◆ **WORK ORDER**: Please reproduce the entries below exactly from the line holding "Click the string" through the last line, both included, and omit any pictures.

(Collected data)
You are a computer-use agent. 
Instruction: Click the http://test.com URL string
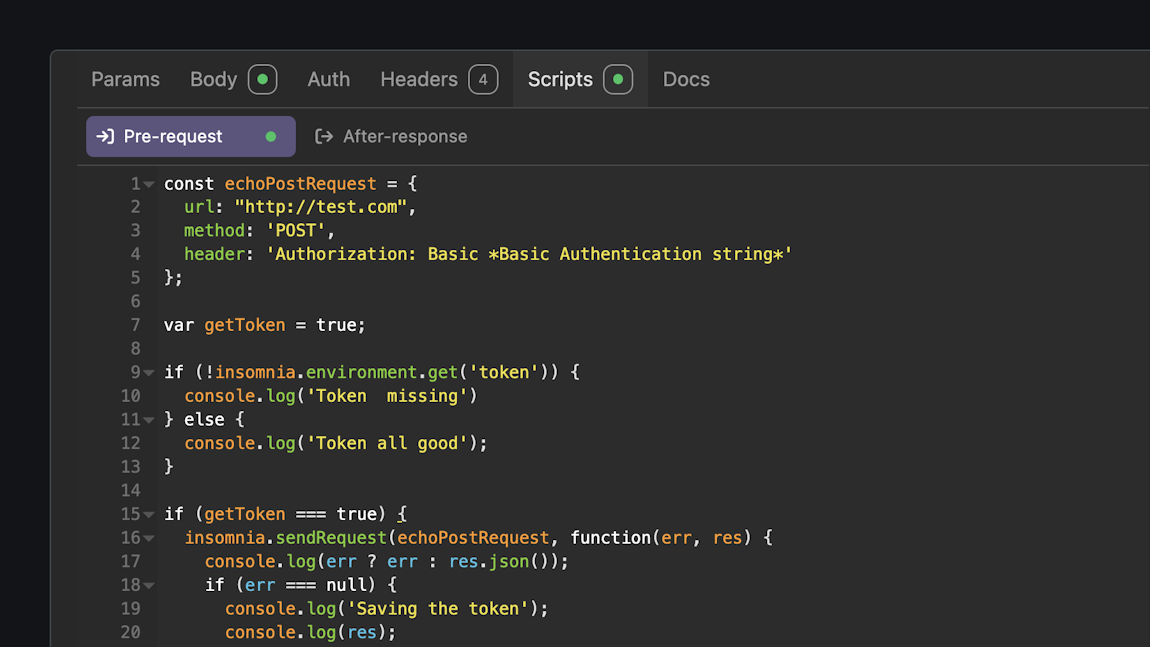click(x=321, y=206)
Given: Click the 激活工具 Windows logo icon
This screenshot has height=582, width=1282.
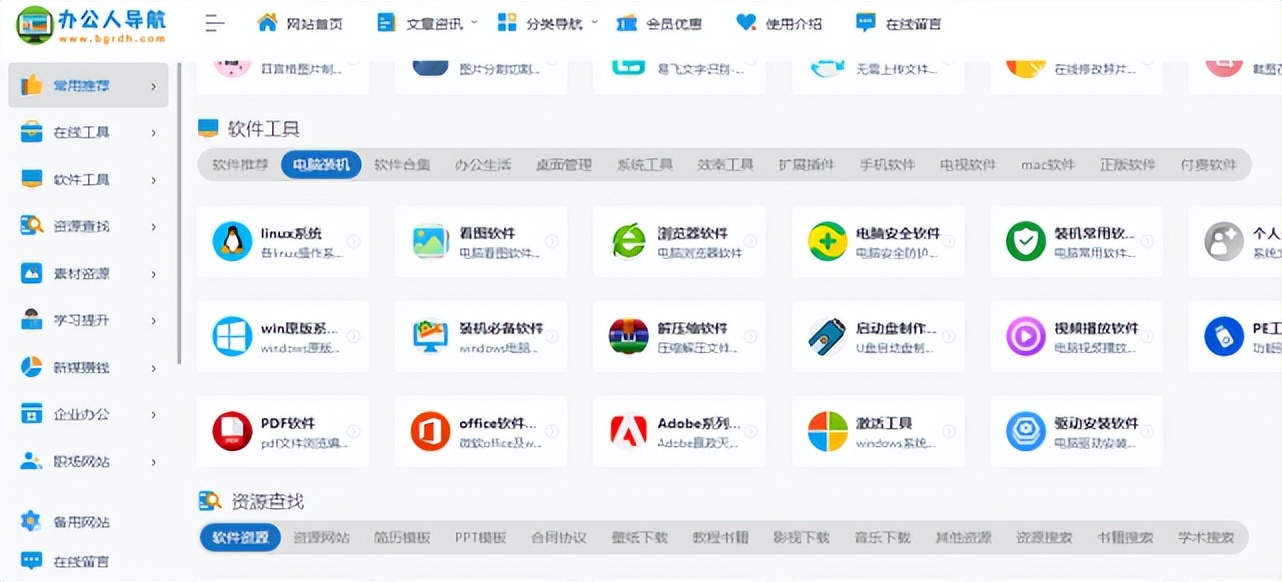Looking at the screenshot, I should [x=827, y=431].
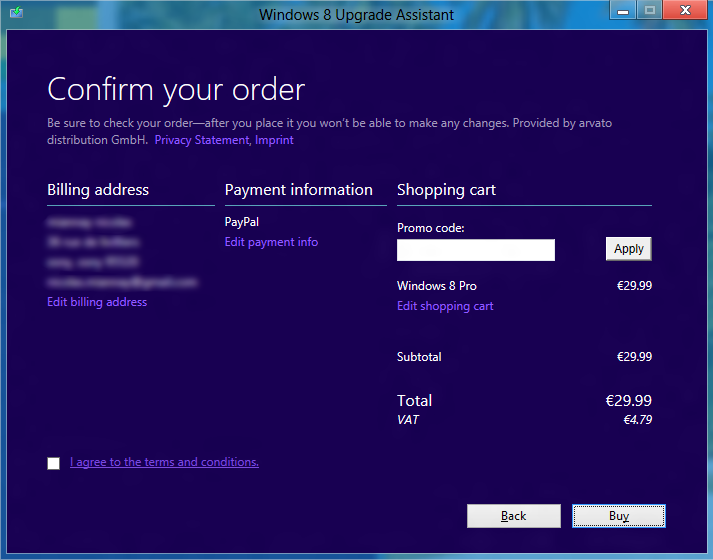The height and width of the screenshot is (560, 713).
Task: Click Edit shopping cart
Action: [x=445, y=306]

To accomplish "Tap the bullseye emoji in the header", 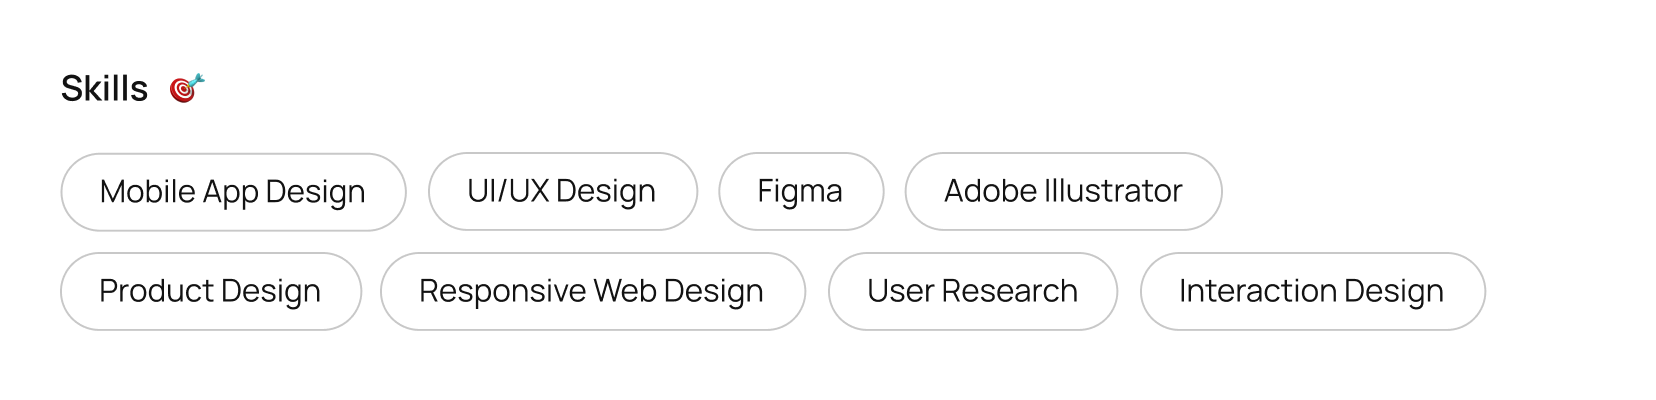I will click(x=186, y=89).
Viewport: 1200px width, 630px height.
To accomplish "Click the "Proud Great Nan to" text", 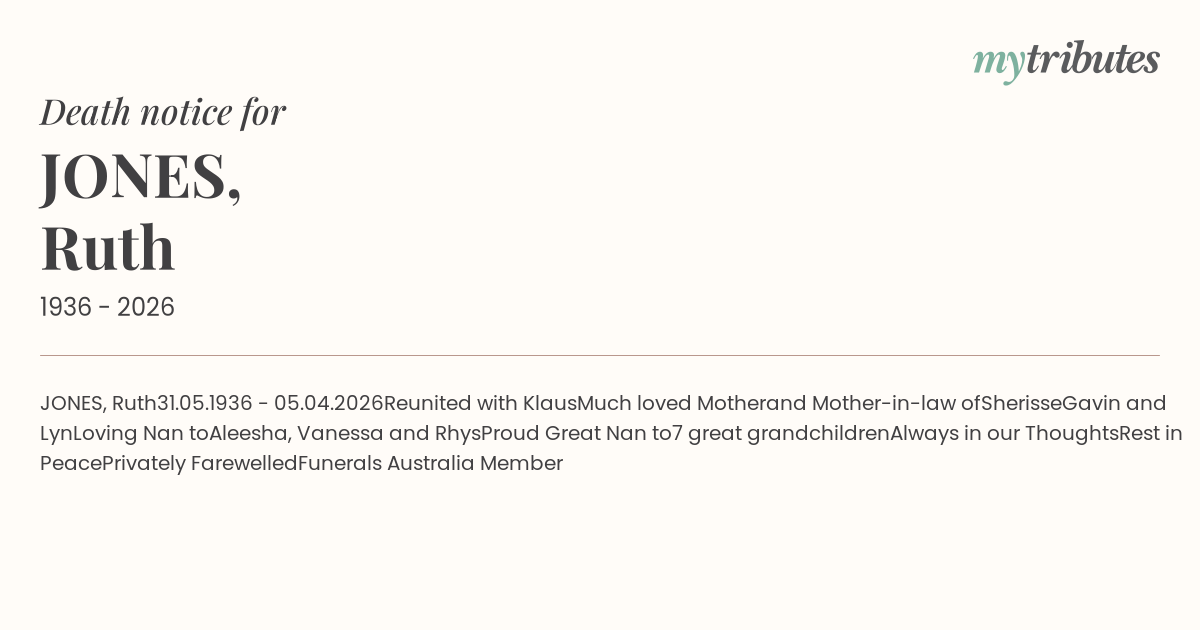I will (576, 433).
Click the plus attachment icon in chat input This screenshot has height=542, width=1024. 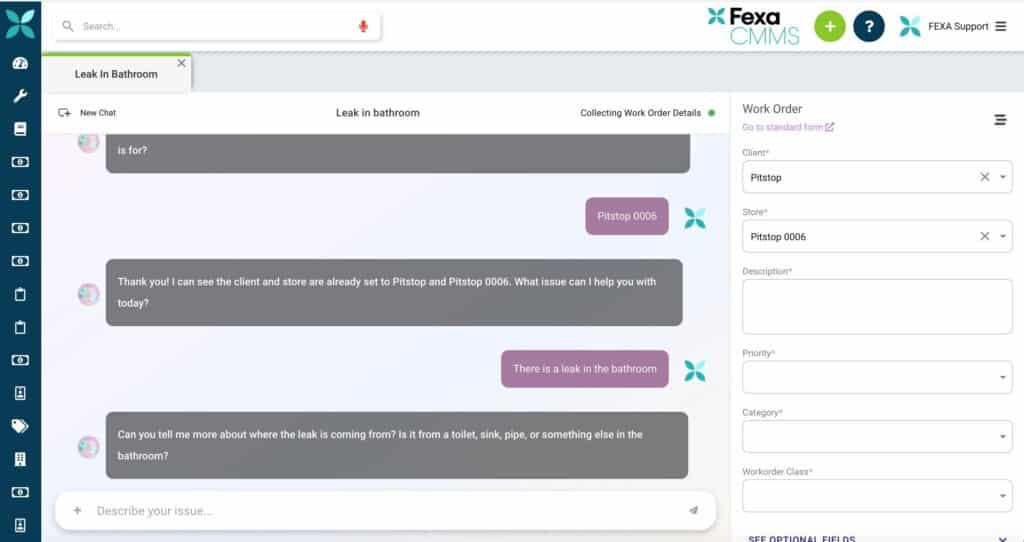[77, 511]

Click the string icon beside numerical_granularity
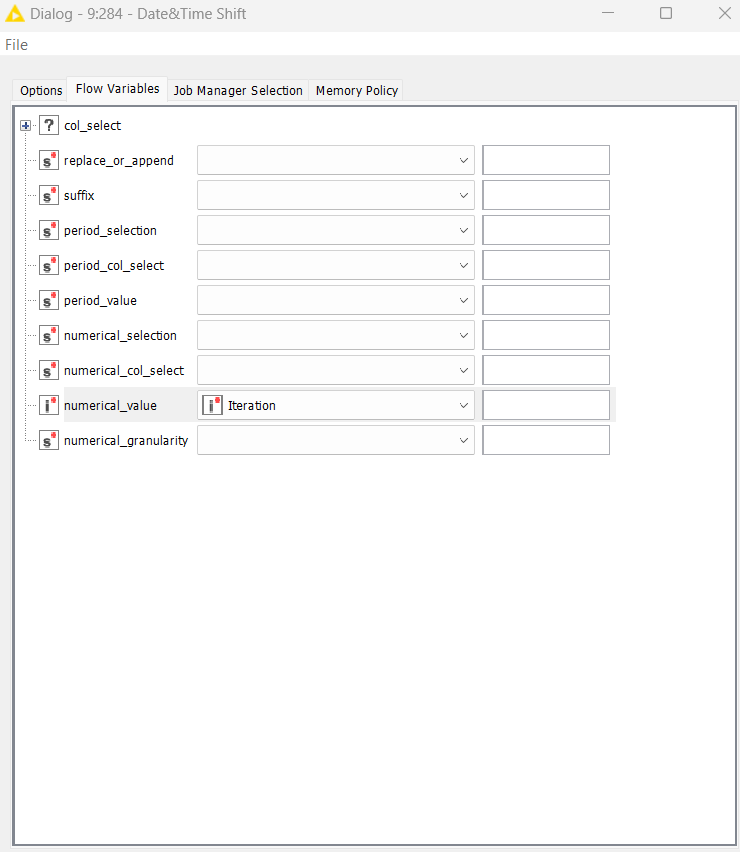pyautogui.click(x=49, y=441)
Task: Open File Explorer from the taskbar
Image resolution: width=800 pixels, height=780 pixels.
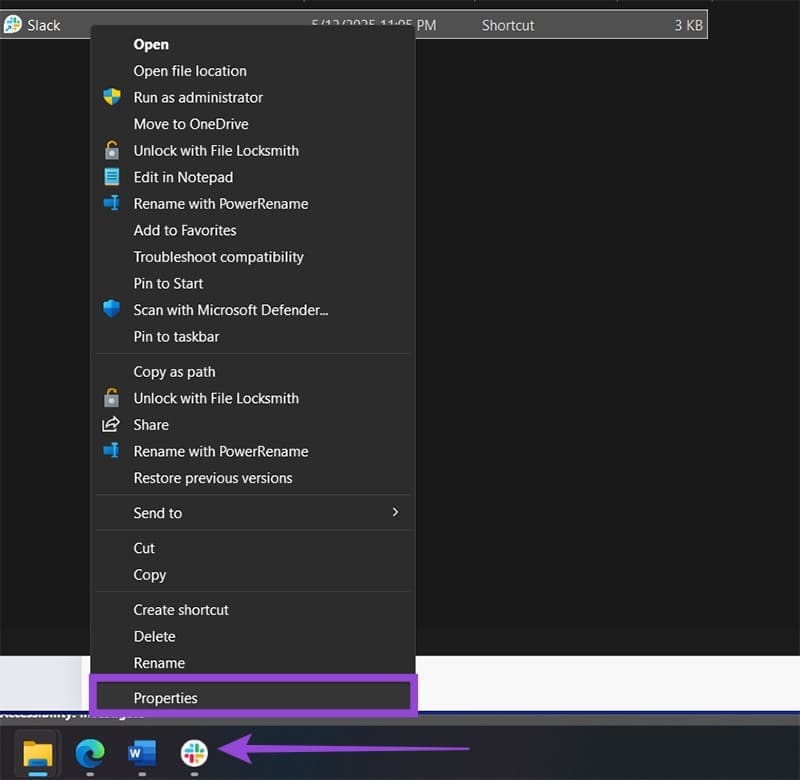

◆ **RESULT OF THIS EXERCISE**:
Click the string icon beside numerical_granularity
pyautogui.click(x=49, y=441)
Task: Open File Explorer from the taskbar
Image resolution: width=800 pixels, height=780 pixels.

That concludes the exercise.